- **Exercise brief**
In the forum thread below, what price does Cardinals5 give for buying the Ralph Lauren loafers now?

- **Text**

==================================================

# The "Someone talk me out of buying these" Thread



## Cardinals5 (Jun 16, 2009)

As a public service to all forum members I'm starting this thread and making myself its first victim. The purpose of the thread is to show pics of possible purchases that you're hesitant about and have other forumites talk you back from the abyss.

I like tassel loafers, I want a pair of suede loafers, have always liked NSTs, moccasins are comfortable - is this offering by Ralph Lauren (made in Italy) a horrible design monstrosity (darn things even have a kick heel) or would they look great with casual outfits and sockless in the summer?

My gut says save up for Alden suede tassels, my wallet says I can have these now for less than $50.

https://imagehost.vendio.com/bin/vi...,082710_005.JPG,082710_006.JPG,082710_007.JPG
https://imagehost.vendio.com/bin/vi...,082710_005.JPG,082710_006.JPG,082710_007.JPG
https://imagehost.vendio.com/bin/vi...,082710_005.JPG,082710_006.JPG,082710_007.JPG


----------



## Peak and Pine (Sep 12, 2007)

I will send you $25 if I can wear them half the time. So that's talking you out of half of it. Really nice shooz.


----------



## srivats (Jul 29, 2008)

Cards, I say save up and buy alden suede tassels (dark brown) f the aberdeen last fits you well.

BTW, are those RL shoes welted?


----------



## The Rambler (Feb 18, 2010)

I think you should buy those and, if you must, convert them to suede tassels, by the application of tassels which you take from a pair of junkers you keep around for parts.


----------



## Cardinals5 (Jun 16, 2009)

Peak and Pine said:


> I will send you $25 if I can wear them half the time. So that's talking you out of half of it. Really nice shooz.


I'll let you have one of the shoes for $25.



srivats said:


> Cards, I say save up and buy alden suede tassels (dark brown) f the aberdeen last fits you well.
> 
> BTW, are those RL shoes welted?


The aberdeen fits pretty well so that's not a probelm. I was kind of leaning toward these because I already have two pair of Alden tassels and these are a different look. I'm not sure if they're welted (they're on eBay), but I'll assume they aren't just to be safe. These are one pair of a number of RL Italian-made shoes that have suddenly appeared on eBay that seem to have come from some mid-1990s NOS stash.



The Rambler said:


> I think you should buy those and, if you must, convert them to suede tassels, by the application of tassels which you take from a pair of junkers you keep around for parts.


:biggrin2: I'll have to find a pair of the old Nettleton speed-lacer tassels, which would look great on these. Let me check the stockroom.


----------



## Centaur (Feb 2, 2010)

The little thong of leather reminds me of the ties teddy boys used to wear.


----------



## smujd (Mar 18, 2008)

Save for Alden. Those shockingly ugly shoes will only put you another $50 away from Alden suede tassels.


----------



## PeterW (May 14, 2004)

These shoes are neither here nor there. Too cute by half. Alden, all the way bro. 

Also, the goal here is not to have as many shoes as possible, but to have just enough perfect shoes. These shoes are not perfect. Tassels are.

==================================================

- **Exercise data**
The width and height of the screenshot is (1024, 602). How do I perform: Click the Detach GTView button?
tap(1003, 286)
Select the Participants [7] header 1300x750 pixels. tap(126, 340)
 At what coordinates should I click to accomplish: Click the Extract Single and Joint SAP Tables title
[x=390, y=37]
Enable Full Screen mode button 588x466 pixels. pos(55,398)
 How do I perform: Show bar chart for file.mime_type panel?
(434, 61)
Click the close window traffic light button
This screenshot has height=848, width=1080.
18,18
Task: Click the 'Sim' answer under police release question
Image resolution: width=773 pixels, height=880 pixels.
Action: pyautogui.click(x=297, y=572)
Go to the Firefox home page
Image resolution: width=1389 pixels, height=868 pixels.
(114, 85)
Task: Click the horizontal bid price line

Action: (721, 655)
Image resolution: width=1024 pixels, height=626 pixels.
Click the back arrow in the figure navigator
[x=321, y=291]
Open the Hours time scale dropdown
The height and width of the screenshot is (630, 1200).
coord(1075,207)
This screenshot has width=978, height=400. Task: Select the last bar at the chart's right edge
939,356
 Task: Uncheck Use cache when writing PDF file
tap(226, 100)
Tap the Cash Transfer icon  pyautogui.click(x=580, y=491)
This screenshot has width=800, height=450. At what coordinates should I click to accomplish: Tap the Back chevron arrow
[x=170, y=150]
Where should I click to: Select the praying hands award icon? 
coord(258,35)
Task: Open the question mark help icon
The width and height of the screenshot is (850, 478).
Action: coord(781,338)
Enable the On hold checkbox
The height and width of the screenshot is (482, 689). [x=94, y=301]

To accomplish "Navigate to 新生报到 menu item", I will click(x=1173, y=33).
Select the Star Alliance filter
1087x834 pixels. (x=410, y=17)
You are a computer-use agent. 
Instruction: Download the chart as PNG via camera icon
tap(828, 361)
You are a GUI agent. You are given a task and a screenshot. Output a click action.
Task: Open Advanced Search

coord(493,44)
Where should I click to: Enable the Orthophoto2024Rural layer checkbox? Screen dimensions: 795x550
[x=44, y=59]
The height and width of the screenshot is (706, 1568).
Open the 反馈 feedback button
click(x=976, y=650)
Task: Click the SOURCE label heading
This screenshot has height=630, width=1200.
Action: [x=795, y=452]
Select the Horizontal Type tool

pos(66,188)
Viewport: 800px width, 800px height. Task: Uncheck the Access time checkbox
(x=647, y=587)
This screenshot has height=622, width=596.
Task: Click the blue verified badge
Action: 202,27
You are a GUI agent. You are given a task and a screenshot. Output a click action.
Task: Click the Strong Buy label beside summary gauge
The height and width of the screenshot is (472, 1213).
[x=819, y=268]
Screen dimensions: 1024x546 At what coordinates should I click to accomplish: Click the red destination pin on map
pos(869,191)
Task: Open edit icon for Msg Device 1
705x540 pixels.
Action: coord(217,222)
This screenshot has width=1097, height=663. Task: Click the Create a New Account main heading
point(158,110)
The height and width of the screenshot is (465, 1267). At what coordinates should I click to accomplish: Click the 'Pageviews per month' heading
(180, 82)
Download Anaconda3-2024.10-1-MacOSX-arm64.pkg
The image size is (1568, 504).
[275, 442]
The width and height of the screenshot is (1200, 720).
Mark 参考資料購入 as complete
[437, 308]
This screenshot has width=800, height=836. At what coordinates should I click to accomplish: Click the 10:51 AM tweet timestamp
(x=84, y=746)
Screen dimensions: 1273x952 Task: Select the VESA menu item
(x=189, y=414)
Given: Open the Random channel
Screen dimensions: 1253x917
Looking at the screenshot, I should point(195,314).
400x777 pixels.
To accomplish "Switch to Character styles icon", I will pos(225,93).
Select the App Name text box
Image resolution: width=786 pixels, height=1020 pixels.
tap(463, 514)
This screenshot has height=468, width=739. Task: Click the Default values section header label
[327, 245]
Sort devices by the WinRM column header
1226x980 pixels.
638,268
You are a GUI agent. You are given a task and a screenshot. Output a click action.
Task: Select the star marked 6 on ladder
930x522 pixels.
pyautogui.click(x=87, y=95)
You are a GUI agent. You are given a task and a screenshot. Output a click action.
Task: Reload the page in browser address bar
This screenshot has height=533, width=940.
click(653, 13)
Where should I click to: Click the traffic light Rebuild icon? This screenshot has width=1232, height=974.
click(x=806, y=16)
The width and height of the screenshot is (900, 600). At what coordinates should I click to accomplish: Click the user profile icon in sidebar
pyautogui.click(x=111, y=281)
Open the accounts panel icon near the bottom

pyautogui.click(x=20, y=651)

==================================================

- **The answer**
Less than $50.